По лестнице бежал. Через две ступеньки. Маргарита. Маргарита. Маргарита… На втором этаже уже погасили свет. В холле, за занавеской, спали, кто-то высвистывал носом, ну точно иволга на даче. Сердце выскакивало из груди, когда переступал порог номера, залитого ярким светом, — были включены все люстры и бра на стенах и даже лампочка в прихожей. Что, если она не дождалась и ушла? Катастрофа. Конец света. Дым плавал в гостиной вокруг люстры белесым облаком. А Маргариты не было. Ярослав привалился к косяку двери. Ноги стали тяжелыми, неподъемными, будто в валенках, набрякших водой. В этом люксовом номере, в клетке-люкс — один. Скорпион в огненном кольце — запомнилось с уроков зоологии. Он сам разложил вокруг себя хворост и поджег. Акт самосожжения. Во имя того, кто родится на духовном пепелище. Если родится. Но он — не хочет. Он — боится. Состояние, когда чувствуешь себя падающим самолетом, разваливающимся в воздухе. Потащился через гостиную, стукнулся коленом о журнальный столик, перевернул пепельницу с окурками. Наконец — дверь в спальню, завешенная портьерой. Дернул: Маргарита в платье и туфельках лежала на кровати. Конечно, куда ей деться. От него. От Ярослава Петруни. От писателя Петруни. Опустился на колени перед кроватью, взял ее руку в свои, поцеловал:
— Прости, принесла нелегкая старого знакомого, пришлось провожать.
— Я боялась, что заглянет дежурная. И выйти боялась, все время кто-то ходил по коридору. А теперь меня не пустят в общежитие, комендантша уже закрыла, у нас — до двенадцати.
— Боже, что ты говоришь! Я так ждал этой ночи! Пусть она будет наша!

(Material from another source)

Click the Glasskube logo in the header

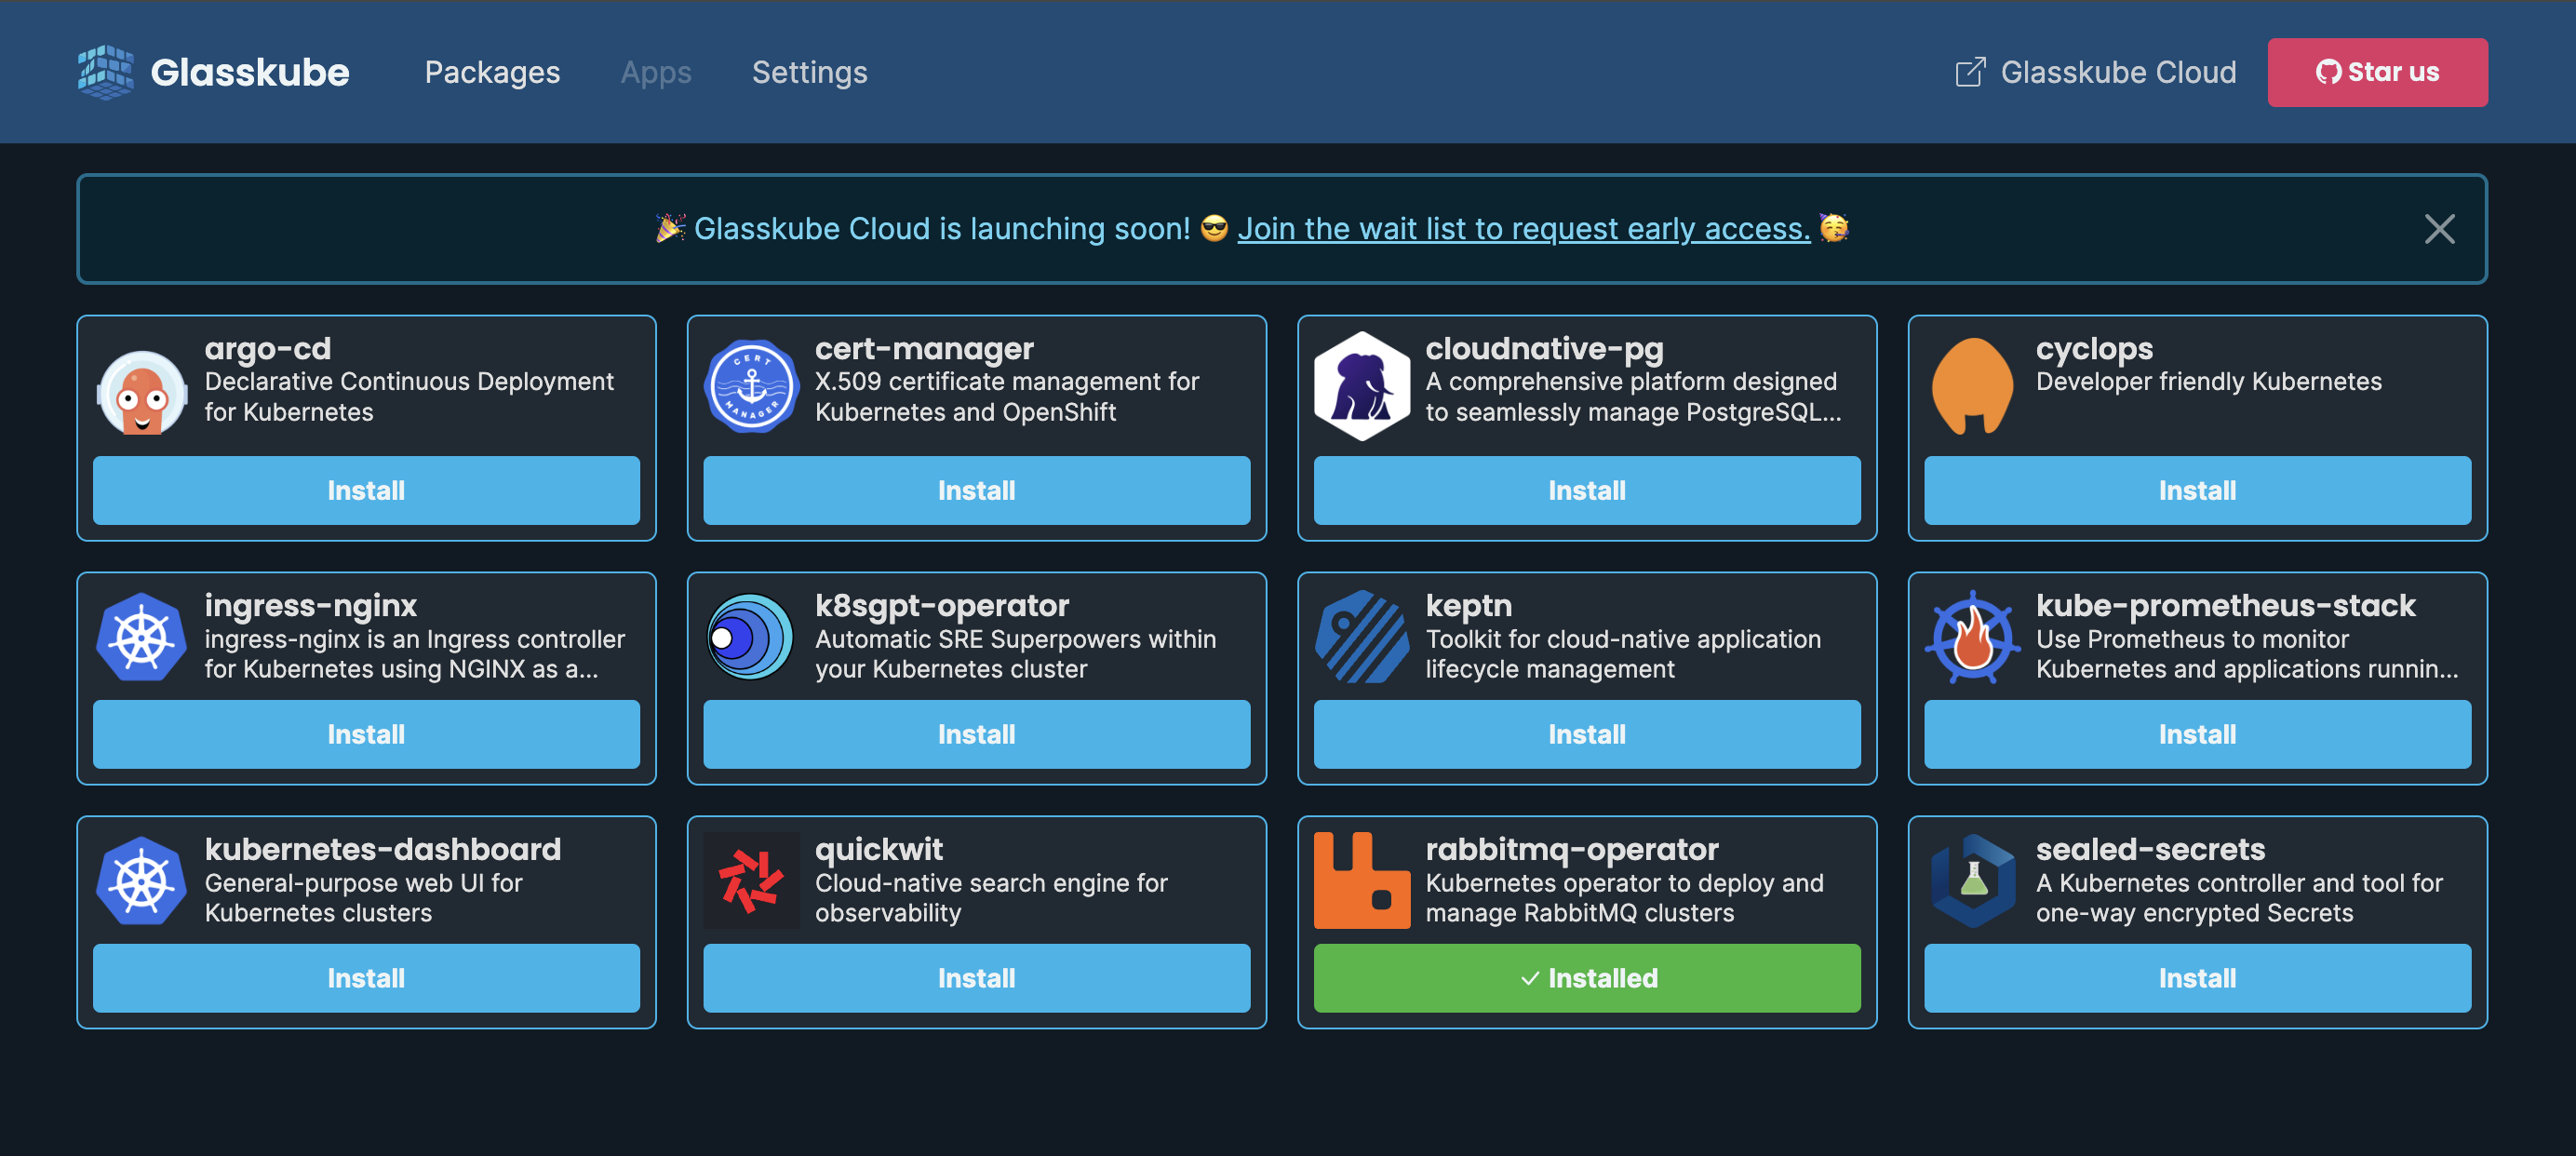[x=213, y=71]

— Только вы меня не трогайте, хорошо? Ложитесь в гостиной. Поговорим немного и заснем. Когда рассветет, я уйду и будить вас не стану.
— Не хочу этого слышать, не хочу! Ты еще молода, ты не понимаешь, как в жизни мало подобных минут. Может быть, я ждал такой вот ночи все свои сорок лет. Если бы не ты, я не приехал бы на премьеру. — Он захлебывался, сыпал словами, как горохом, он почти верил в то, что говорил, целовал ей руки, грел дыханием ее тело через ткань платья. — Нужно прожить столько, как я, чтобы понять: ничто не имеет цены, кроме…
— …секса, — Маргарита засмеялась, будто стеклянные шарики рассыпала, холодно.
— Кроме любви! Не смейся над самыми святыми человеческими ценностями, жизнь мстит. Кроме единения душ на самой высокой орбите чувств!
— Уберите же, прошу вас, руку с моего бедра! И не жуйте мне мочку уха. Неужто наши души, Ярослав Дмитриевич, не могут соединяться как-то иначе? Или только старым способом?..
Он резко поднялся с колен, отошел к окну, закурил, нервно чиркнув зажигалкой, голос глухой, обиженный:
— Вы невозможны. Но ваш холодный скепсис… не погасит моей любви.
Прижался лбом к оконному стеклу, зажмурил глаза: почему жизнь так беспощадна к нему?